Anyway, this closeness, this mutual sympathy, developed when Grandmother Smedley died. The rest of the family — the brothers, the sisters, the aunts, the uncles, the cousins and second-cousins, the nieces, the nephews — were all somewhat scandalized by his attitude. I was the only one, young as I was, to realize that he was only being philosophical and practical about her death.

Neither Uncle Phil nor I had hated Grandmother Smedley. Oh, I’d had my differences with her, but I realized that she was old and crabby because she couldn’t help being either, and so I tried my best to be tolerant. Even when she killed my pet mosquito, Annabelle, a week before she died, I kept myself from hating her. I told myself that her eyesight wasn’t too good, I think she had cataracts or something, and so she hadn’t recognized Annabelle and squashed her with one well-aimed slap. Of course, she would never believe that I had trained poor Annabelle not to bite people. Afterwards, I tried to find another pet mosquito, but I never could find one quite like Annabelle.

Well, the relatives came from far and near for Grandmother Smedley’s funeral. With all that company it seemed like a holiday to me, but Mother and Father didn’t approve of my attitude. Only Uncle Phil agreed, because he felt the same way.

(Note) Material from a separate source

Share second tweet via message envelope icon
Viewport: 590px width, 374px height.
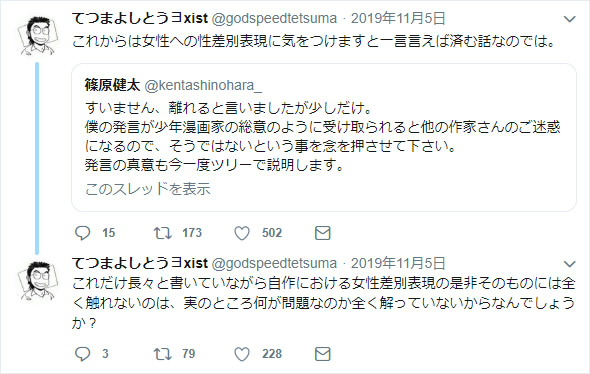coord(322,354)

You could hardly blame Uncle Phil. He worked in the iron-ore mines, deep underground, ten hours a day and six days a week. This was before unions; so there was no such thing as holidays with pay or vacations with pay. There were no vacations, period. Not only that, but if a miner missed a shift, he’d get fired. So it came as a welcome relief, an answer to a prayer, when Uncle Phil was allowed to take three days off from work, without pay, for the mourning and the funeral, and without jeopardizing his job.

That was why he understood the way I felt and I understood the way he felt. He found me after Mother had given me a severe talking-to and I’d run off to sulk behind the woodshed, I was working off my spite, hanging a grasshopper, when Uncle Phil walked up.

He hunkered down on his heels and watched the grasshopper kicking for a while, then he reached over and adjusted the noose better. Then he watched a few moments more and nodded approval. After that, he turned his pale blue eyes on me. They always looked soft and wet, as though great sorrows were constantly tormenting him, even though he was usually smiling.

“I heard your mother, Paul,” he said to me, “but don’t mind her. She doesn’t understand people like you and me. You know how she picks on me just because she’s my sister. She. all of them, have the wrong attitude about death. Look at them up in the house, talking in hushed voices, sighing, twittering, crying. What did they expect, Grandmother to live forever?”

He prodded the grasshopper, which had stopped kicking, with a finger, and nodded, satisfied, when it didn’t move.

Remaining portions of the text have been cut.